[Search] [txt|pdf|bibtex] [Tracker] [WG] [Email] [Nits]

Versions: 00                                                            
Internet Engineering Task Force
INTERNET-DRAFT                                                  Authors
Transport Working Group                            Ian Rytina, Ericsson
Category: Informational                     Lyndon Ong, Nortel Networks
June 1999
Expires: January 2000

            Framework for SIGTRAN Common Transport Protocol

Status of this Memo

This document is an Internet-Draft and is in full conformance
with all provisions of Section 10 of RFC2026.  Internet-Drafts are
working documents of the Internet Engineering Task Force (IETF), its
areas, and its working groups.  Note that other groups may also
distribute working documents as Internet-Drafts.

Internet-Drafts are draft documents valid for a maximum of six months
and may be updated, replaced, or obsoleted by other documents at any
time.  It is inappropriate to use Internet-Drafts as reference
material or to cite them other than as "work in progress."

The list of current Internet-Drafts can be accessed at

The list of Internet-Draft Shadow Directories can be accessed at


This document outlines a framework for the Sigtran protocol that
consists of a modular, extensible structure with a common reliable
transport protocol used for all signaling transport.

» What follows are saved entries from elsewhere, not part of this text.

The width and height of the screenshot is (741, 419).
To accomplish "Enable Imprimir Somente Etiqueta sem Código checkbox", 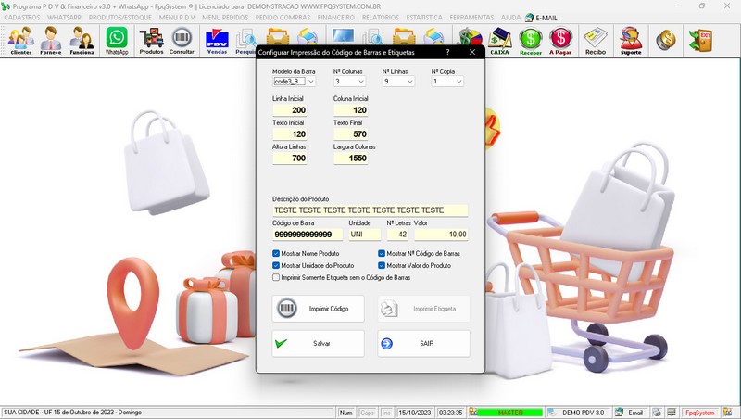I will coord(276,277).
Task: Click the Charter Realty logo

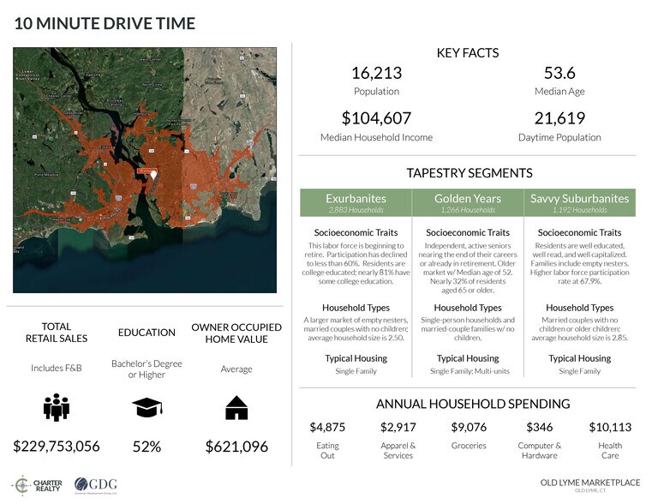Action: point(36,485)
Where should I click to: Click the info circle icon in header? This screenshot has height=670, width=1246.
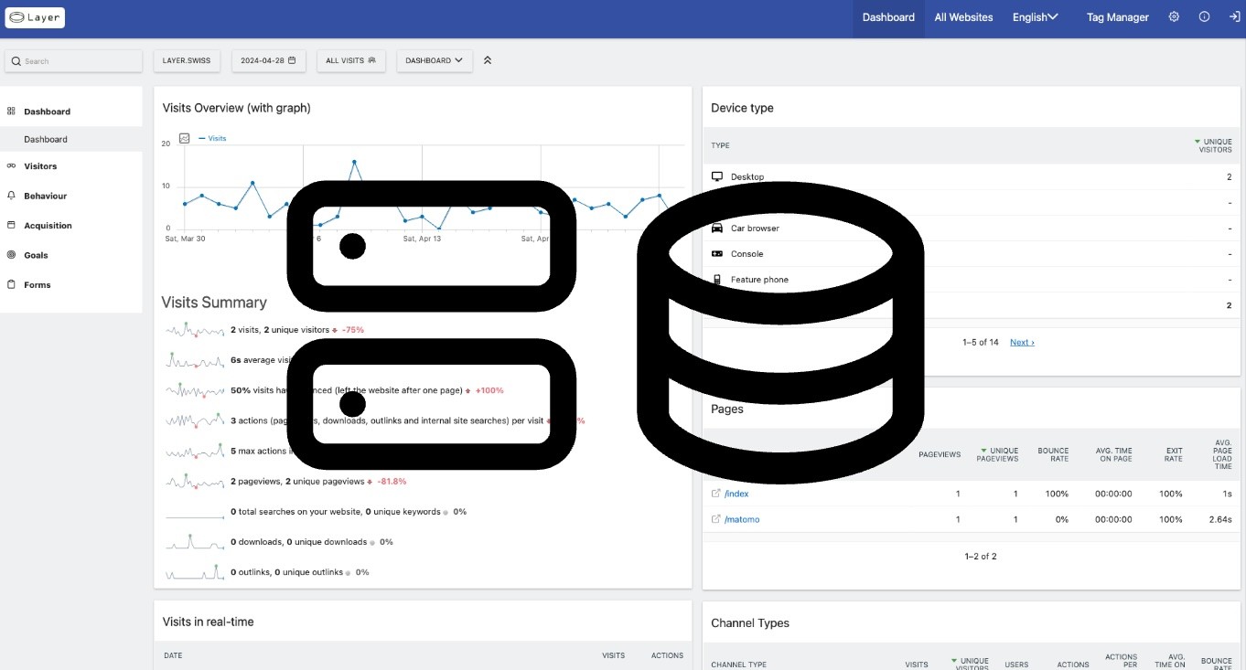point(1204,17)
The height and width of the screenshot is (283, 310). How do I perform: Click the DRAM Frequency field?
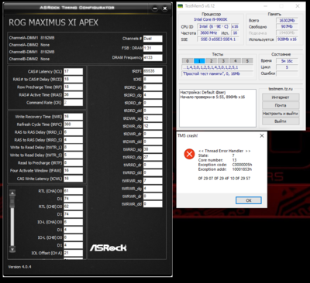tap(153, 58)
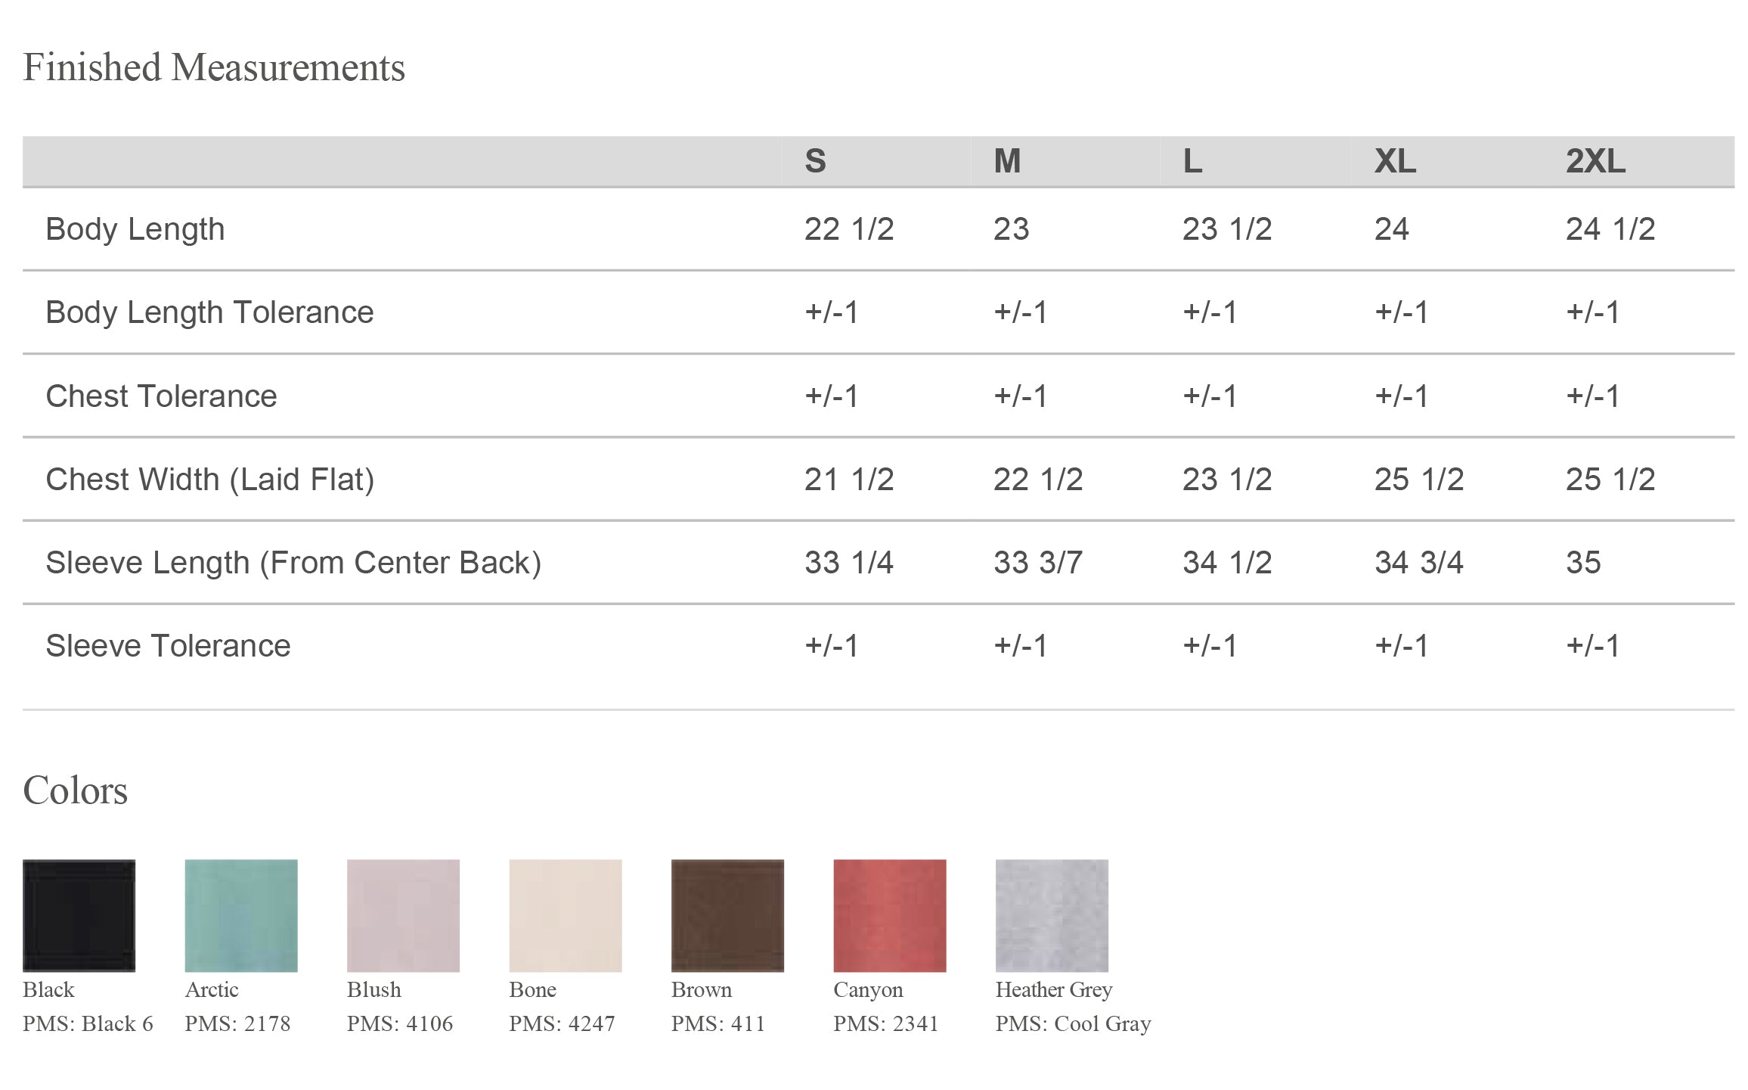Screen dimensions: 1748x1090
Task: Select the Heather Grey swatch
Action: click(x=1052, y=915)
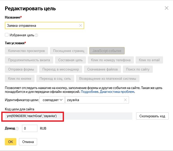Enable the Избранная цель checkbox
Image resolution: width=173 pixels, height=151 pixels.
click(x=7, y=35)
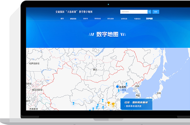Navigate to 专题培训 in the menu
The image size is (190, 125).
[137, 18]
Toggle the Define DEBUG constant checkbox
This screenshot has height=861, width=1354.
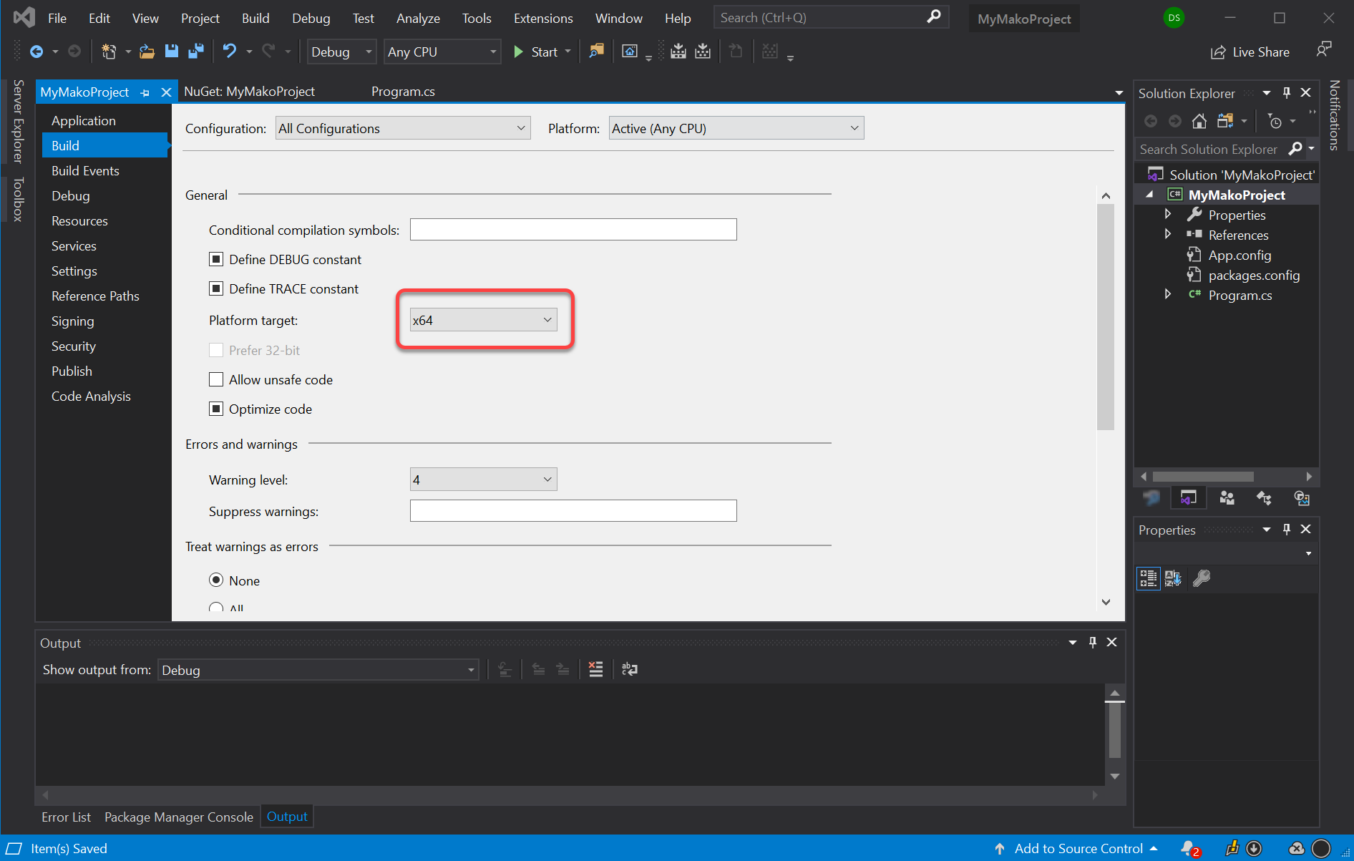216,259
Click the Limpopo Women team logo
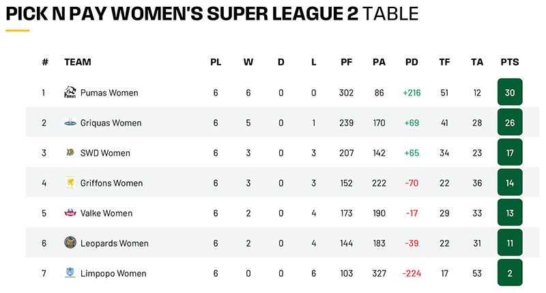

This structure
initially allows for narrowband SCN signalling protocols to be
transported over an IP network in order to support TDM to IP
interworking of voice and data services, and allows the protocol to
be extended for future use as required.

The reliable transport protocol addresses a set of requirements for
signaling transport which include persistent associations, reliable
data transport and sequence preservation (within a control stream).
These requirements imply a TCP-like protocol, with added functions
to support:
-- elimination of head-of-line blocking
-- rapid detection of session failure
-- failover to backup session or port
-- improved transport delay characteristics suited to signaling.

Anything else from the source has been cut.